In those days if you had average to good marks no one noticed if you had a learning difference. I remember during homework time, I could read a chapter in a book and not remember one word I had read…my mind was wandering on my much more interesting daydreams, or a conversation I had had with a friend or something going on in my family. So I would reread the darn chapter and literally bawl at the end for still not understanding what I had read.
Then I would read a few paragraphs and jot down notes of what I read or read out loud to myself; sometimes I would read a page and repeat in my own words what I had read…out loud. In university I would tape myself reading chapters and listen to the tape in the car on my way from work to school before a test; I found reading out loud helped to keep me focussed.

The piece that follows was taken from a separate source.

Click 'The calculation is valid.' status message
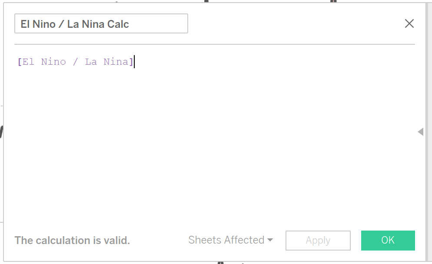This screenshot has height=264, width=432. [x=72, y=241]
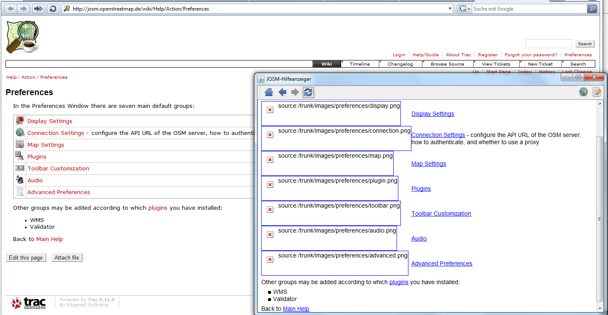Open help page in browser via globe icon
The image size is (608, 315).
583,92
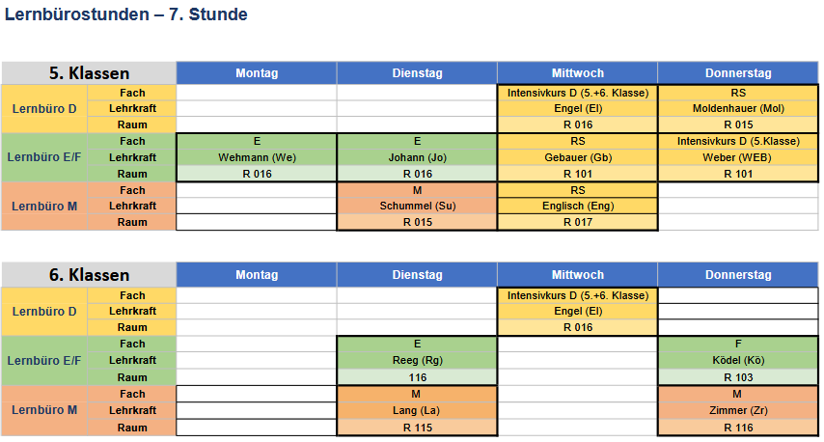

I still managed to get average marks but it irked me because I knew I was smarter than those dumb tests revealed. In fact by the time I went back to university as a mature student (a mom of 2 school- aged kids actually) I took one college algebra course and got an A! My teacher would patiently repeat in another manner until the students grasped the concept. Yep, he was an A+++ teacher in my books. It did also help that I practised my math homework for hours.
I majored in Applied Human Relations & Social Science, so the test results were not always great but I had lots and lots of term papers, projects and presentations to do and that is why I did finally graduate and, with distinction. I can’t be that “stupid” to have done that, right? Granted it was a long journey due to the time it took me to read and focus but I still did it and in my own time and my own way. I wonder if I had been diagnosed at that time with ADD if I would have had more help or if it would have simply given me a label and exposed me to more unwarranted remarks and impacted my already low self-esteem. Who really knows?
But then again, the point of this story and the quote is that I was able to succeed with flying colours because finally, in post-secondary education I was finally in my element. I enjoyed helping people and had volunteered for many years before finally going back to get my degree. Was it hard work? Sure but I enjoyed learning what I was good at…I was a like a salmon swimming upstream at times and eventually struggled less as I became a stronger swimmer; I was NOT like that poor thing trying to climb a tree anymore.
We all have our genius in us…it just takes time to cut the crap that may push you down or steer you in the wrong direction, until you finally find your own niche. What’s yours?